Rewrite everything from the line containing "Where should I click to: Click the Finder" down to the line containing "pos(282,14)", swapping "How do I perform" for "How can I perform" and leaving all else unchanged.
### LISTED RECORDS ###
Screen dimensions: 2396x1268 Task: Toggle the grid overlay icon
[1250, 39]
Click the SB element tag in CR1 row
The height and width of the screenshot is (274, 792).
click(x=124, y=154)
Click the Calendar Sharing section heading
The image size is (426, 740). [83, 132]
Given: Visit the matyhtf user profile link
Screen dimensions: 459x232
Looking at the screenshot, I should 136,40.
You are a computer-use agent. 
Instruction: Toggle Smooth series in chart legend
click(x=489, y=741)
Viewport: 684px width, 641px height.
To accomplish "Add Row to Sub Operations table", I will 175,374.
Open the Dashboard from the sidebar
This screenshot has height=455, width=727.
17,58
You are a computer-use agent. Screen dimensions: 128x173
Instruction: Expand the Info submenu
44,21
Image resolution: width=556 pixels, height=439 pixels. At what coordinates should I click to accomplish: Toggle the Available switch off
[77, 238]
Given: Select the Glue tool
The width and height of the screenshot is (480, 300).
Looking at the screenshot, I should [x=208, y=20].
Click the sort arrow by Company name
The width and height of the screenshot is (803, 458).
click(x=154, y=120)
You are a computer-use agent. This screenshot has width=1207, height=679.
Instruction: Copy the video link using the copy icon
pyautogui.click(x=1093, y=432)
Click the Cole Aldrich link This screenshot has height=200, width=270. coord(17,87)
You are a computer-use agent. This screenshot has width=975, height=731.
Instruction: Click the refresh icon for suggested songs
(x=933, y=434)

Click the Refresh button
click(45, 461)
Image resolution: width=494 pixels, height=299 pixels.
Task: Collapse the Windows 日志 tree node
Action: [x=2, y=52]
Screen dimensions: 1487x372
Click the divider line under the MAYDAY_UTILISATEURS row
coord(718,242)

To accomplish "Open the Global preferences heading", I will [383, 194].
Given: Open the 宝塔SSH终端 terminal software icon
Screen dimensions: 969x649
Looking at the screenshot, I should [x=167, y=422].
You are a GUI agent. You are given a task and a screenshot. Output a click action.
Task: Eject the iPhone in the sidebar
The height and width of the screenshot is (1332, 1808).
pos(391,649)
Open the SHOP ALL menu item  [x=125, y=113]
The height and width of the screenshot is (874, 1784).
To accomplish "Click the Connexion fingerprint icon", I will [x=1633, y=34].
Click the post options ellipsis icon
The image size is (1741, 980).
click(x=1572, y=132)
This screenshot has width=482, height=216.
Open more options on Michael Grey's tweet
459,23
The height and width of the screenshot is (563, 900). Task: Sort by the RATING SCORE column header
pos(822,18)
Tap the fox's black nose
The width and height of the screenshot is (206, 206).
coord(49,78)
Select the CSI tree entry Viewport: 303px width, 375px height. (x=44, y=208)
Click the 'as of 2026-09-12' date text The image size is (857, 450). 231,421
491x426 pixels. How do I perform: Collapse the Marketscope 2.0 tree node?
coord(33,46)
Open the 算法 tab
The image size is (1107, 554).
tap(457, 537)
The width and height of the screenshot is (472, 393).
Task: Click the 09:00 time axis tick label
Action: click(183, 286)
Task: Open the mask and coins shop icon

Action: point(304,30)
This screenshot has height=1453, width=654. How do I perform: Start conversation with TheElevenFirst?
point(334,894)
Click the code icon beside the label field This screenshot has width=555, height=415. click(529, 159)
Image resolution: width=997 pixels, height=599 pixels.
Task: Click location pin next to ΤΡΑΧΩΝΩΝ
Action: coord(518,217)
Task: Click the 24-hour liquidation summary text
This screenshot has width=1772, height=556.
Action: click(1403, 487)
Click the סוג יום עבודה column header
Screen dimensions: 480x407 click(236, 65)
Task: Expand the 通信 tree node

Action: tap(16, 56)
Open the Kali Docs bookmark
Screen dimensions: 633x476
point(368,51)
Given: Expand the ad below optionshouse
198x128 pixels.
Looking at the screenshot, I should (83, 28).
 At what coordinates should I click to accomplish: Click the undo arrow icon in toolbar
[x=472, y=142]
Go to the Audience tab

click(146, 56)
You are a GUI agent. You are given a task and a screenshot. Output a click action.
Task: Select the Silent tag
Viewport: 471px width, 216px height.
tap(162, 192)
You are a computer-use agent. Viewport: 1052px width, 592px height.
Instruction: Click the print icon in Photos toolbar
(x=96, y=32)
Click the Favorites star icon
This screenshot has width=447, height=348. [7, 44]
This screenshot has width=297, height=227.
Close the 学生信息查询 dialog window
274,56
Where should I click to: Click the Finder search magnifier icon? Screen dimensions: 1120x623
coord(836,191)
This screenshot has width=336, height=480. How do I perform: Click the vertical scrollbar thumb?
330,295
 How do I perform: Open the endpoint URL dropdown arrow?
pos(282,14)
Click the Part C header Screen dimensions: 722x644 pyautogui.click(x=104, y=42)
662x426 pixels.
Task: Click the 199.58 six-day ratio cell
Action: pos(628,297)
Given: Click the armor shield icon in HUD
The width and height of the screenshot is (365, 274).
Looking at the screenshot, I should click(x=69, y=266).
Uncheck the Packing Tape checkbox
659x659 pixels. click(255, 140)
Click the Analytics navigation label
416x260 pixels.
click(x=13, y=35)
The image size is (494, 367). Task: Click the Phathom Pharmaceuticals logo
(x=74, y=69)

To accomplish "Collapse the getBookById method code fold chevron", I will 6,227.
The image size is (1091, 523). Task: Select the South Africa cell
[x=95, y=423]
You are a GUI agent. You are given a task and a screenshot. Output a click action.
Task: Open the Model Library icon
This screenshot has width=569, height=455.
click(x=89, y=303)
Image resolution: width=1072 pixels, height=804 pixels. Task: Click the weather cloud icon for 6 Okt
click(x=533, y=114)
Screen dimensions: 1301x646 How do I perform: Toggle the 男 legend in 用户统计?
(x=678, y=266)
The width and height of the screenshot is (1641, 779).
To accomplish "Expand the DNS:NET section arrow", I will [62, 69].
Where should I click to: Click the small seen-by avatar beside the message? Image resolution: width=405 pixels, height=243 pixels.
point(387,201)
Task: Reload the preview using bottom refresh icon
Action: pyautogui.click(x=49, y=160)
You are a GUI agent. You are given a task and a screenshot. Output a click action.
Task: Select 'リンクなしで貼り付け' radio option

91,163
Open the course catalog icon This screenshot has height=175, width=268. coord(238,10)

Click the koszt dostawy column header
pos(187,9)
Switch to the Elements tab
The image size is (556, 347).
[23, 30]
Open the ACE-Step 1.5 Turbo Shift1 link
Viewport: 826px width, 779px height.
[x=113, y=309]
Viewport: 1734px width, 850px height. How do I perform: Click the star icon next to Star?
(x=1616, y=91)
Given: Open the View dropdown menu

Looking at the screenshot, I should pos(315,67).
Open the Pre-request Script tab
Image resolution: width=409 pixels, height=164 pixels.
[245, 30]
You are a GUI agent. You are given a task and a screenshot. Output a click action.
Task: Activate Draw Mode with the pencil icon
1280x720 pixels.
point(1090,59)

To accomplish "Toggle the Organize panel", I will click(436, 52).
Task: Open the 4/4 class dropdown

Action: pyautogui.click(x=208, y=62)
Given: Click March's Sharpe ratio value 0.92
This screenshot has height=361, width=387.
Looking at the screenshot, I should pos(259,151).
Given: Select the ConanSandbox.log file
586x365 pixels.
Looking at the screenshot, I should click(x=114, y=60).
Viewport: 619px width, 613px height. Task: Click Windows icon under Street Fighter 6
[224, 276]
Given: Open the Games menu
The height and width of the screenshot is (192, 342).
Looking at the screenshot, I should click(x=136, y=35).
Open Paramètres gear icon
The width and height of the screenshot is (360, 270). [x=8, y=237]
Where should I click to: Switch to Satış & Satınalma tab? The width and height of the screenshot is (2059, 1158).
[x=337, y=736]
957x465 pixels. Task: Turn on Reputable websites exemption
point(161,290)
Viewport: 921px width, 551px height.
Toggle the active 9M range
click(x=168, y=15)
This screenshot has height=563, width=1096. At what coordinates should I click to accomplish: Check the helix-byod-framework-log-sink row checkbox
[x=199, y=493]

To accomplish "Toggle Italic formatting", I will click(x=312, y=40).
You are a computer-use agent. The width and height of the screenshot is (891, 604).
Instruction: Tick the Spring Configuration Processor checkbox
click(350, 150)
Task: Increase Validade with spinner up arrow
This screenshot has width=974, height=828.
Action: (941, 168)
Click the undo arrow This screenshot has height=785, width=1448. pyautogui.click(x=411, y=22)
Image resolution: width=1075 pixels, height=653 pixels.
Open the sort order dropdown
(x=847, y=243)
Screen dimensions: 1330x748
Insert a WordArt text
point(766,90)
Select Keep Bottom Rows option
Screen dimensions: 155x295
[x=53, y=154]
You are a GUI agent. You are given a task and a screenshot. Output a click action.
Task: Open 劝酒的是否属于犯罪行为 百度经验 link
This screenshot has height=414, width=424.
###
*FULL ANSWER*:
Where should I click to: Click the Finder search magnifier icon? Screen dimensions: 1120x623
coord(836,191)
This screenshot has width=336, height=480. How can I perform: Click the vertical scrollbar thumb?
330,295
 How can I perform: Open the endpoint URL dropdown arrow?
pos(282,14)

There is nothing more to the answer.